Gauging the political realities
The carbon emissions improvements would not be as strong, however, at only one-third of the RTO scenario. That’s primarily because renewable energy’s growth will remain challenging without a more flexible and regionally coordinated system to balance the intermittency of wind and solar power through geographic diversity and a broader range of hydropower dams, new battery storage and other balancing resources.
Whether or not the Southeast will see an integrated market is an open question. Legislators in North and South Carolina have launched efforts to explore creating an RTO, driven by large power consumers seeking cheaper and cleaner electricity options than what are available from utilities today, said Bryn Baker, director of policy innovation for the Renewable Energy Buyers Alliance trade group.
But whether other states will join in this effort remains to be seen. Two decades ago, when the country's other ISOs and RTOs were formed, Southeast utilities failed to reach an agreement that would have created a similar structure. A report from the Federal Energy Regulatory Commission, which created and regulates ISOs and RTOs with its Order 2000, indicates the failure was due to unwillingness from the four different utility groups to align their separate market proposals into a unified structure.

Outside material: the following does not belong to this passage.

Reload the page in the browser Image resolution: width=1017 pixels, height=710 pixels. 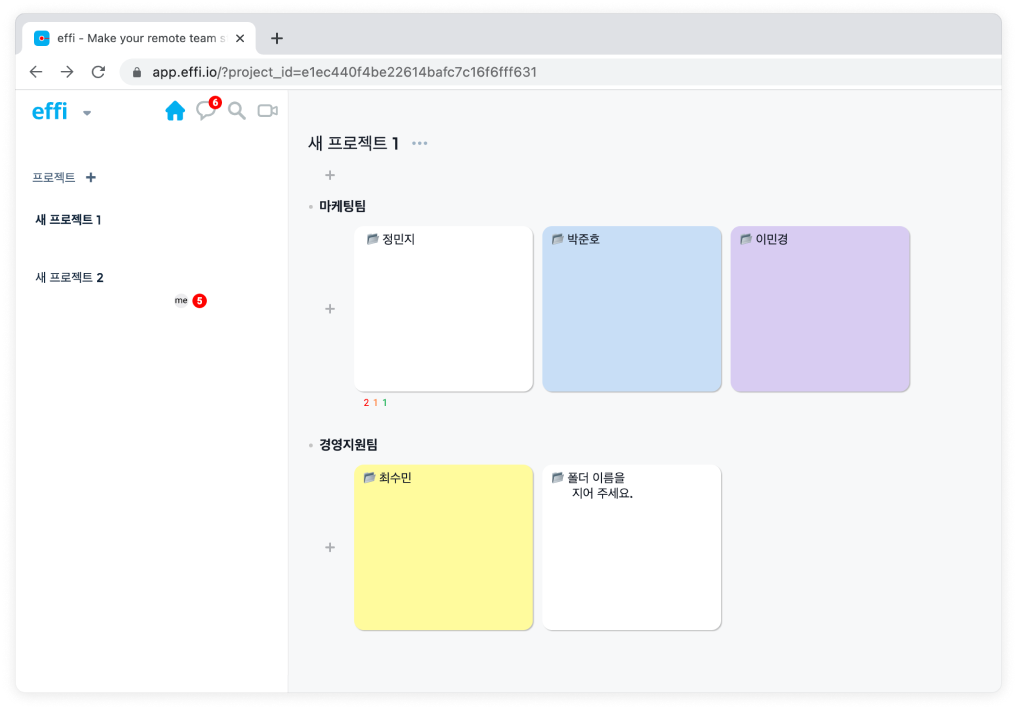[98, 72]
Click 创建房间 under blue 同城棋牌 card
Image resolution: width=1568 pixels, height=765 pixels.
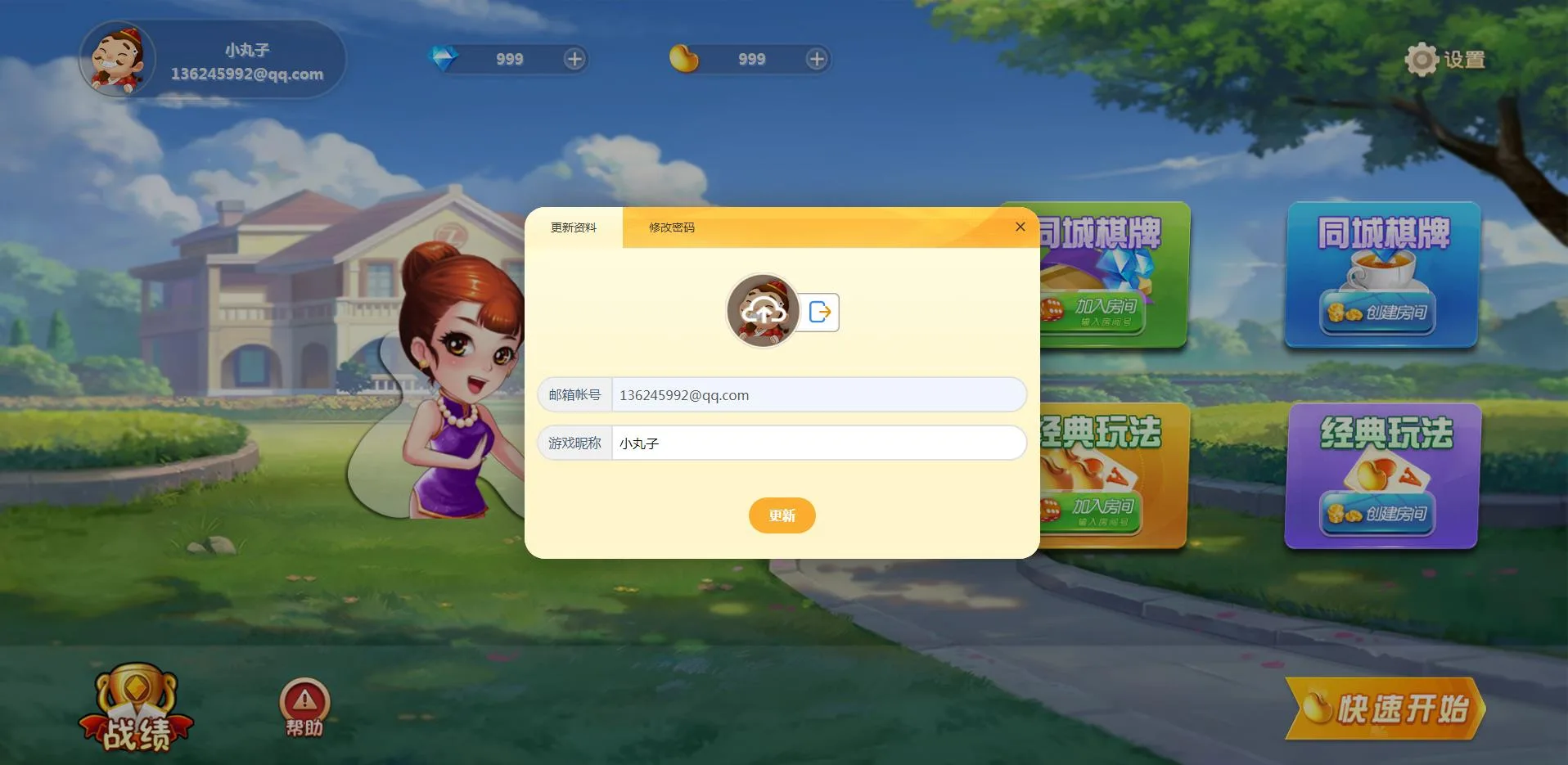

What’s more, how an RTO is organized and governed will play a critical role in determining how effective it will be. A market controlled and operated by vertically integrated utilities is far less likely to impose competitive measures on its members than one controlled by an independent board of directors, for instance.
“Utilities have a clear interest in preserving their monopolies,” which allows them to pass the cost of new power plants, transmission lines and other capital investments on to their ratepayers, according to O'Boyle. “A push for independent oversight of a market should come from someone else, and policy stakeholders like FERC."